**Supplied data**

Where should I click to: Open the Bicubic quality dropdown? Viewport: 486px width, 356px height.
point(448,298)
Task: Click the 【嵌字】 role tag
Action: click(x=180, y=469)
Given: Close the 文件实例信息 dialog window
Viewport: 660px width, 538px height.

==

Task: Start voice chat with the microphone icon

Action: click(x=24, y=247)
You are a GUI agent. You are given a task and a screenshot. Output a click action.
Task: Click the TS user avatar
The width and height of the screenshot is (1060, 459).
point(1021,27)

**Task statement**
Retype only the lines above between the line with "Where should I" and the line with "Viewport: 660px width, 538px height.", counting those two lines as well, and keep every character as it is.

**Answer space**
Where should I click to: Open the Bicubic quality dropdown? Viewport: 486px width, 356px height.
point(448,298)
Task: Click the 【嵌字】 role tag
Action: click(x=180, y=469)
Given: Close the 文件实例信息 dialog window
Viewport: 660px width, 538px height.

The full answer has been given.